しかし、これは畜産用(お肉や卵のために飼育されているニワトリさん用)であり、最小単位でも500羽分などになってしまいます。
ですので、これを飼育している1羽の子のために使うとなると、それなりの費用になってしまいます。
また、畜産用のニワトリさんは生後120日くらいまでの間に様々な種類のワクチンを10回ほど接種します。これも愛玩鳥では非現実的な状況です。
当院ではニューカッスル病の予防ワクチンのみ取り扱っていますが、これも2〜3ヶ月毎に投与を続けていかないと、効果が維持できないとされています。
愛玩鳥のワクチンでの病気予防はまだまだ難しい状況ですので、感染源との接触を防ぐためにも室内での飼育をお願いします。
④病気について
ニワトリさん、ウズラさんは繁殖関連疾患が非常に多いです。
正直、病気にならずに天寿をまっとうできる子はほんの一握りしかいないと思います。
もともと、こういった鳥さんたちは愛玩鳥としてではなく、卵やお肉のために飼育されてきました。
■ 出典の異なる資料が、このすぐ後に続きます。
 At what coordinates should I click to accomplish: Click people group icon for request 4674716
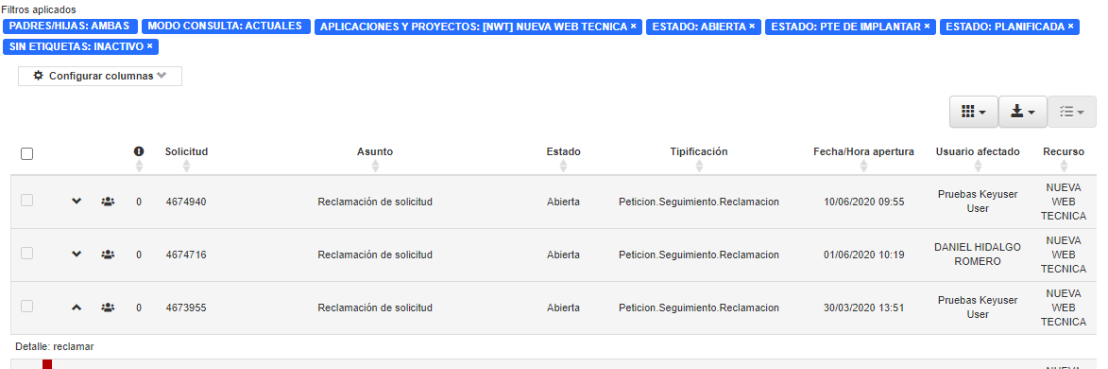click(x=108, y=255)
そのために長い時間をかけて人間が作り上げた生き物なのです。
実際にニワトリさんの原種と言われる赤色野鶏や野生のウズラさん、キジさんなどは多くても1年間で20個前後しか産卵しません。それを人間が作り変えたのが今のニワトリさんたちです。
極端な考え方をすれば、この子たちは卵やお肉をたくさん作るために、自分の命を削るようにできています。当然、体には無理な負担がかかりますし、病気のリスクも高いです。もちろん、治療しようと思えば費用もかかります。
悲しいですが、ニワトリさんやウズラさんは厳しい現実と向き合わなくてはならなくなる可能性が高い動物だと思います。
ここまでお読みくださり、ありがとうございました。
ニワトリさんたちを愛玩鳥としてお迎えしようと考えている方は、上記のことを知った上でご検討いただければと存じます。